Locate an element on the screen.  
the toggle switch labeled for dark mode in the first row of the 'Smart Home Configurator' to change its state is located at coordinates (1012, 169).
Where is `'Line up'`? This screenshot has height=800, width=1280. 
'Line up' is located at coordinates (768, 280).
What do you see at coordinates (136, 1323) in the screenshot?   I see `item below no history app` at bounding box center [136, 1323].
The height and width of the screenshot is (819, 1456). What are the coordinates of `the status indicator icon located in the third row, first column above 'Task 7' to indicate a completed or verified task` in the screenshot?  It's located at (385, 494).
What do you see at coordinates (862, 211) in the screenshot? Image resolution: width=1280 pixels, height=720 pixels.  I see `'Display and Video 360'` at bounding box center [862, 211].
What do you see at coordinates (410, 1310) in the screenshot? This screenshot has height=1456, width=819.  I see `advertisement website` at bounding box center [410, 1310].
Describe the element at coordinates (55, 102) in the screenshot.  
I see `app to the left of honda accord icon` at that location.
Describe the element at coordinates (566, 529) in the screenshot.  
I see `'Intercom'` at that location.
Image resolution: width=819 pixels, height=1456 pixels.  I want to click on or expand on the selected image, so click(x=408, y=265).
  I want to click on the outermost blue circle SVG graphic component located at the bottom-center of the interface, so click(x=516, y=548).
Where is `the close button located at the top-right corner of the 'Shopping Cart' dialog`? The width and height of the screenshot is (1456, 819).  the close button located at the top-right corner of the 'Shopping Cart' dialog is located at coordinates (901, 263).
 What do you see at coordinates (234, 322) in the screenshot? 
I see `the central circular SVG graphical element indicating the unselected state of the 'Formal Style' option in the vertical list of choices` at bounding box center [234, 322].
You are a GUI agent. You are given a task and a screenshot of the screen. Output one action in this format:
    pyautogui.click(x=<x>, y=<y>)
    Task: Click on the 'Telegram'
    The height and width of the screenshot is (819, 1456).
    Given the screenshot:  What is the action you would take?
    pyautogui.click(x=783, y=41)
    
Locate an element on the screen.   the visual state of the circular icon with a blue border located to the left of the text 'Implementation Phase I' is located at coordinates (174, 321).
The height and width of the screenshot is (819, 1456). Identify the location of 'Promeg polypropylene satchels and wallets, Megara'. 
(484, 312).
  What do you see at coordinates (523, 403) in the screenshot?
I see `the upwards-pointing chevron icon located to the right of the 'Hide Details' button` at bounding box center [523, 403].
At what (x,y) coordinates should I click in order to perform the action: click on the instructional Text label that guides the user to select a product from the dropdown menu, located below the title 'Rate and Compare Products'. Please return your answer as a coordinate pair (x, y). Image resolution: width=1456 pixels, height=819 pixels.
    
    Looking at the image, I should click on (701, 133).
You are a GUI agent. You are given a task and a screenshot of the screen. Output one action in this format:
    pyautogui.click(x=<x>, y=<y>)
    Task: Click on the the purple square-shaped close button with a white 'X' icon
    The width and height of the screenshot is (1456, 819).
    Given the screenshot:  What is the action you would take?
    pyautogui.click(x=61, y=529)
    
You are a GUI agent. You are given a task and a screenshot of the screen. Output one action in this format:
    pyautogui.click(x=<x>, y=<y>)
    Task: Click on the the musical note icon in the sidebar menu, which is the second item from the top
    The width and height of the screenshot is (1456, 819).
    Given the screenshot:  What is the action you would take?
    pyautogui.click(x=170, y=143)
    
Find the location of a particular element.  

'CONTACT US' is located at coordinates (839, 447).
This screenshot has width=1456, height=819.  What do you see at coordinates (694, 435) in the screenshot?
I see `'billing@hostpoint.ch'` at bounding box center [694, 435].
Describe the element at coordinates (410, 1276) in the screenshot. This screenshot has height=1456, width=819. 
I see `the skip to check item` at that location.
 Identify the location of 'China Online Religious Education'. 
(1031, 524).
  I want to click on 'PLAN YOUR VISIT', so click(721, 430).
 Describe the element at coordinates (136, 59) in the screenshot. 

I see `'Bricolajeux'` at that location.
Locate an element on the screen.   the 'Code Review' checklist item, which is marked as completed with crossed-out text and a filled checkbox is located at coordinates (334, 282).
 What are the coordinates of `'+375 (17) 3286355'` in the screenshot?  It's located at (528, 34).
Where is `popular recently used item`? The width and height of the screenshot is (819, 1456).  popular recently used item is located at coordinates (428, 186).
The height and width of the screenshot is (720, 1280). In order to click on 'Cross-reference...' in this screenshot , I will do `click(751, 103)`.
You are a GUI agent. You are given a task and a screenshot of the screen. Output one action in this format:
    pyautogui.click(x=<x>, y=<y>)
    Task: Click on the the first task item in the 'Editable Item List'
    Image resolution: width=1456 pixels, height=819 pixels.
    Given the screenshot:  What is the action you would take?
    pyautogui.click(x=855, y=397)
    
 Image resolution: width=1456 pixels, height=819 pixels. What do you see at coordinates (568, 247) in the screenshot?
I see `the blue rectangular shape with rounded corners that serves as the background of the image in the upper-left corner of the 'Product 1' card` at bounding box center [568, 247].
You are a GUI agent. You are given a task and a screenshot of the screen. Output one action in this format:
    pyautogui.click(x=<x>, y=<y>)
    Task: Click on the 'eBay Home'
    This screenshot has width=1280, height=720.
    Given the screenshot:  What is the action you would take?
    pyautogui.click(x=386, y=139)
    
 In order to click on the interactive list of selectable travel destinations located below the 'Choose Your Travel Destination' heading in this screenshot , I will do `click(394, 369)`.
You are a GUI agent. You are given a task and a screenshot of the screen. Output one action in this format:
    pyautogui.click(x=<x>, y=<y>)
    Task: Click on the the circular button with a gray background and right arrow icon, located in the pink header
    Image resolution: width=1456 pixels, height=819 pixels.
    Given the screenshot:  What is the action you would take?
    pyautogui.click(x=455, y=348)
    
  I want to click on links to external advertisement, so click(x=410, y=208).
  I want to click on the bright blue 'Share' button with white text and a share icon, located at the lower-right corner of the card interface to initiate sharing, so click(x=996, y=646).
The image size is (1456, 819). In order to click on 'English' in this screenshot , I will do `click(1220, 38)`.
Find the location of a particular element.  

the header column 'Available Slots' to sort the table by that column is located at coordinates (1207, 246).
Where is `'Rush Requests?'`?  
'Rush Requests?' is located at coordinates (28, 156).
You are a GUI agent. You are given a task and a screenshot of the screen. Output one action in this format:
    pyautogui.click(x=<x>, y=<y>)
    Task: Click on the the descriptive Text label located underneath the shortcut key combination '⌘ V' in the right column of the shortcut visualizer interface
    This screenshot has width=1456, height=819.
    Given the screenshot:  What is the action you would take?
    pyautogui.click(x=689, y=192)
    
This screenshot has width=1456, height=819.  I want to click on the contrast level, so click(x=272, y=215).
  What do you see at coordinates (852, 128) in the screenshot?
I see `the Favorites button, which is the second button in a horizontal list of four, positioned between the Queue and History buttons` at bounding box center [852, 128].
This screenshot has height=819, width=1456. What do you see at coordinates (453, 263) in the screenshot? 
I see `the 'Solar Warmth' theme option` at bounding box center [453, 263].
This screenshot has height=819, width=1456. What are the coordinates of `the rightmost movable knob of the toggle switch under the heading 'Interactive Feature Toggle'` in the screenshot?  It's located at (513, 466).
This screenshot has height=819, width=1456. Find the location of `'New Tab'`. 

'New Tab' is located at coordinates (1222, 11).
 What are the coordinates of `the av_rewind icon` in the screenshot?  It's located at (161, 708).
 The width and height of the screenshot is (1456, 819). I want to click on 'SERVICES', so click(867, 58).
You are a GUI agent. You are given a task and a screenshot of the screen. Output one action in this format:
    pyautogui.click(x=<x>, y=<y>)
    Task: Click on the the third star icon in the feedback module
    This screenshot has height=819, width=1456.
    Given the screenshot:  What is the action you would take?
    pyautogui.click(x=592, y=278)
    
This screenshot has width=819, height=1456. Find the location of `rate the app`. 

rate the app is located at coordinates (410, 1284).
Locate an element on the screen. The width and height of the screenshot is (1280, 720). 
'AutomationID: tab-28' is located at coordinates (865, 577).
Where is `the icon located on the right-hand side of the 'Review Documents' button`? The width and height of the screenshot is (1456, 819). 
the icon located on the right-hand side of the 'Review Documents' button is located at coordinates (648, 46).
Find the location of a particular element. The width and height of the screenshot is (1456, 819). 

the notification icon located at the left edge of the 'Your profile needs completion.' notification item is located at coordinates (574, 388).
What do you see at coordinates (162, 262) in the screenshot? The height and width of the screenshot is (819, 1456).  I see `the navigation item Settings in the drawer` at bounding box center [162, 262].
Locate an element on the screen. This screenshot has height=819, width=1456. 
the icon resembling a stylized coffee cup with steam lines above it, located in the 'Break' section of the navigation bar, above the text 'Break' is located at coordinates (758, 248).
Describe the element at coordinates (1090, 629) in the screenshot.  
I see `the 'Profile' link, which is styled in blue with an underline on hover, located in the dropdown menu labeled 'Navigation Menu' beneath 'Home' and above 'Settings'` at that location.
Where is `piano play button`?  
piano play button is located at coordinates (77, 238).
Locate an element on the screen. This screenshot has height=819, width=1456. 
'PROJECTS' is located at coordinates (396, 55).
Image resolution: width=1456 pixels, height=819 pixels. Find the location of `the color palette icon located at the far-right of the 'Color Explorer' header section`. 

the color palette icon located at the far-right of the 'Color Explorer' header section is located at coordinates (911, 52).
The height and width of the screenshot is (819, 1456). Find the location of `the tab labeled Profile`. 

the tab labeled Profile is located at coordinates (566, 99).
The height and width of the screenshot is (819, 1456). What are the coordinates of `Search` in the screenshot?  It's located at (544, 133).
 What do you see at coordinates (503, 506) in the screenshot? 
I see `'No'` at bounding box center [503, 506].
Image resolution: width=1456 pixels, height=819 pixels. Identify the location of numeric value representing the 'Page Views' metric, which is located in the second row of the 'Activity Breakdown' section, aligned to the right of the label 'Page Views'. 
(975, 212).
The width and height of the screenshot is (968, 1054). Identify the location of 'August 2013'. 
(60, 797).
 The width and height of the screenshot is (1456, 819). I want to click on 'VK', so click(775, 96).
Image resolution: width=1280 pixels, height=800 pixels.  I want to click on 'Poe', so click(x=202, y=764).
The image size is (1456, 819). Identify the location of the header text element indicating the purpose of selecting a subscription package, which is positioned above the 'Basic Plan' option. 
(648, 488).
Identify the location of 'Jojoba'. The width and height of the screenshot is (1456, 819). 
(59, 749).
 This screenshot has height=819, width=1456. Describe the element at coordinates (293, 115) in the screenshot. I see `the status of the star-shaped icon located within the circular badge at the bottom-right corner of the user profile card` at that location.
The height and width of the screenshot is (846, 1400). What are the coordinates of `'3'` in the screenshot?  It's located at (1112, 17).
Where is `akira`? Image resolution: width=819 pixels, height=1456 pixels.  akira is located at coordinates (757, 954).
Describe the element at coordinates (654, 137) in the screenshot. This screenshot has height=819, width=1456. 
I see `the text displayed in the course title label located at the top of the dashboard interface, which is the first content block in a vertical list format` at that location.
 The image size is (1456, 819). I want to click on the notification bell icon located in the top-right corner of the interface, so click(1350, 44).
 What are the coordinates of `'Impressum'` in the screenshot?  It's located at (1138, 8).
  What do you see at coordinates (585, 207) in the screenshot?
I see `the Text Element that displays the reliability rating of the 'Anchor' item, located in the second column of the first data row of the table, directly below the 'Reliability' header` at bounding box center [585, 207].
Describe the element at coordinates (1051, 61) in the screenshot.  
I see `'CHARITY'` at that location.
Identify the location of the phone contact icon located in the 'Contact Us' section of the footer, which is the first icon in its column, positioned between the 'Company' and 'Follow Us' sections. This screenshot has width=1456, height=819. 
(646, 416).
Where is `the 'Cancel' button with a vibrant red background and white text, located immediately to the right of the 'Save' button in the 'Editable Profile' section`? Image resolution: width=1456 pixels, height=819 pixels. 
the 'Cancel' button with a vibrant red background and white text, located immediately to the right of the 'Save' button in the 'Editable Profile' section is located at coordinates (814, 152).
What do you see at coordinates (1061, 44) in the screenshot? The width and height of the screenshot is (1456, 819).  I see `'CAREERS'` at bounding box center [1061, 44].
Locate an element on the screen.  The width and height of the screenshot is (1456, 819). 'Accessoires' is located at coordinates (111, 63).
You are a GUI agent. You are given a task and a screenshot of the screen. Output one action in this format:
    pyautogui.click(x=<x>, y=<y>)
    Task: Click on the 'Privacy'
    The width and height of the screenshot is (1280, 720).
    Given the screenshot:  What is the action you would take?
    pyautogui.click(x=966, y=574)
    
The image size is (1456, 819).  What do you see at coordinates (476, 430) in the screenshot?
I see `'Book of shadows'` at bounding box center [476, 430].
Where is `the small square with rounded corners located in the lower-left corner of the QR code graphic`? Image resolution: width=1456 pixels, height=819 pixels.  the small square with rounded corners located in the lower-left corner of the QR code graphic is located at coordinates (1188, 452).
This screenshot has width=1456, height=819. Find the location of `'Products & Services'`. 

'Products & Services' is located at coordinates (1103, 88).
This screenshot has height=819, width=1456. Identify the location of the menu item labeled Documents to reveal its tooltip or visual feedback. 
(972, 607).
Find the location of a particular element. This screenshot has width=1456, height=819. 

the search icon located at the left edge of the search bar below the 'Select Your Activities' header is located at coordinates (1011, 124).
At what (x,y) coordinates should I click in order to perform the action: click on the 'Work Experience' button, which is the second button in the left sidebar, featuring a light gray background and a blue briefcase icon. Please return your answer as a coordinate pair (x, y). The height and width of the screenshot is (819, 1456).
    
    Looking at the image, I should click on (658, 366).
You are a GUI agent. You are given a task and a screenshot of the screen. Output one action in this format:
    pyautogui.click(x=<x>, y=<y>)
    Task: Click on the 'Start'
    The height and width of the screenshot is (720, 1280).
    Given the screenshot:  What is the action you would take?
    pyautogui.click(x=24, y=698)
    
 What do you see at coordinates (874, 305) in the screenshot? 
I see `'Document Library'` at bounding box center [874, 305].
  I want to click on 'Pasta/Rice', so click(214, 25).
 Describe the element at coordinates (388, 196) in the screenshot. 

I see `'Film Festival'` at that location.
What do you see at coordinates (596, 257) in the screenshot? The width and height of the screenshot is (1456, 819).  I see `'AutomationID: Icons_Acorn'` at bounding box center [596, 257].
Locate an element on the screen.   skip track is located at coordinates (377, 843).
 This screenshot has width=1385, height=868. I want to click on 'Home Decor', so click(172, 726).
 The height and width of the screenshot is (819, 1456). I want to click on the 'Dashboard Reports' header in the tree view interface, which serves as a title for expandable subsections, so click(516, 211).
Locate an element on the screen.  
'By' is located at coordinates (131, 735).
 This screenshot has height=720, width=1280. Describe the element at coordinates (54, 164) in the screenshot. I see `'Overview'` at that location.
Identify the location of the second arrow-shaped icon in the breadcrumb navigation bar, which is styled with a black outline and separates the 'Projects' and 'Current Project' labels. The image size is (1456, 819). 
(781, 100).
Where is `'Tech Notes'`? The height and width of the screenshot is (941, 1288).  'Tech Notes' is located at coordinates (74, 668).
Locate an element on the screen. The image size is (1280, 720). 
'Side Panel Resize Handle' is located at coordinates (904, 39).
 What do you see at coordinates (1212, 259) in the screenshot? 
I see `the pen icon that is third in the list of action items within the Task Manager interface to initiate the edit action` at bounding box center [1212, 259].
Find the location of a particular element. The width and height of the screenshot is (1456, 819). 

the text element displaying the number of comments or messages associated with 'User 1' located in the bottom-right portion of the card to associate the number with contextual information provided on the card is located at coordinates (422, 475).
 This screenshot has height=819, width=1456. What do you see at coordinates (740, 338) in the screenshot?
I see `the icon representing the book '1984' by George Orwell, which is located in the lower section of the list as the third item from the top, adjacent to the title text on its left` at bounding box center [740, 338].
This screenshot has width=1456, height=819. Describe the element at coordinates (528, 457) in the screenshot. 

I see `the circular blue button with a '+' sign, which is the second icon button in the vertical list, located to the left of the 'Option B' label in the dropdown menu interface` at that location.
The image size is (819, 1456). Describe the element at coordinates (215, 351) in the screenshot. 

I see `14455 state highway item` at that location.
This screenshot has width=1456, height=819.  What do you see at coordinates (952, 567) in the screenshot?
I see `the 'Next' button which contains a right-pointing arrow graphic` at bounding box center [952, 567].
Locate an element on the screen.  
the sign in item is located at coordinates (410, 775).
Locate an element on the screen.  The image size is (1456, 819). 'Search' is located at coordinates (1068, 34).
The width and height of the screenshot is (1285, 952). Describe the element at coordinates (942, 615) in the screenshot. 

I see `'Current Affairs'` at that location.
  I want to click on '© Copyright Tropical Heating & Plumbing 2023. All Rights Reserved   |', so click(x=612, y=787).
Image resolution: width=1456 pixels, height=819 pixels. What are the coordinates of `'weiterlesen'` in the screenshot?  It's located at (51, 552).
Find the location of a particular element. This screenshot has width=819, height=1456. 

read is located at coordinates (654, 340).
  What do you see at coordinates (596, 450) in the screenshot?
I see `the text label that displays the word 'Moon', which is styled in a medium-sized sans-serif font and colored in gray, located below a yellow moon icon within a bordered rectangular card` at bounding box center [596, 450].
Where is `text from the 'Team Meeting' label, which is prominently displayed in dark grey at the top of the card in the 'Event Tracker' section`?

......

▸ WHAT IS EXPECTED
Could you format the data as a Markdown table with columns n and Line, giving each non-blank line a row number, starting at the very first line and stopping after the line that contains "What do you see at coordinates (862, 211)"?

▸ FINAL ANSWER
| n | Line |
|---|---|
| 1 | Locate an element on the screen.   |
| 2 | the toggle switch labeled for dark mode in the first row of the 'Smart Home Configurator' to change its state is located at coordinates (1012, 169). |
| 3 | Where is `'Line up'`? This screenshot has height=800, width=1280.  |
| 4 | 'Line up' is located at coordinates (768, 280). |
| 5 | What do you see at coordinates (136, 1323) in the screenshot?   I see `item below no history app` at bounding box center [136, 1323]. |
| 6 | The height and width of the screenshot is (819, 1456). What are the coordinates of `the status indicator icon located in the third row, first column above 'Task 7' to indicate a completed or verified task` in the screenshot?  It's located at (385, 494). |
| 7 | What do you see at coordinates (862, 211) in the screenshot? Image resolution: width=1280 pixels, height=720 pixels.  I see `'Display and Video 360'` at bounding box center [862, 211]. |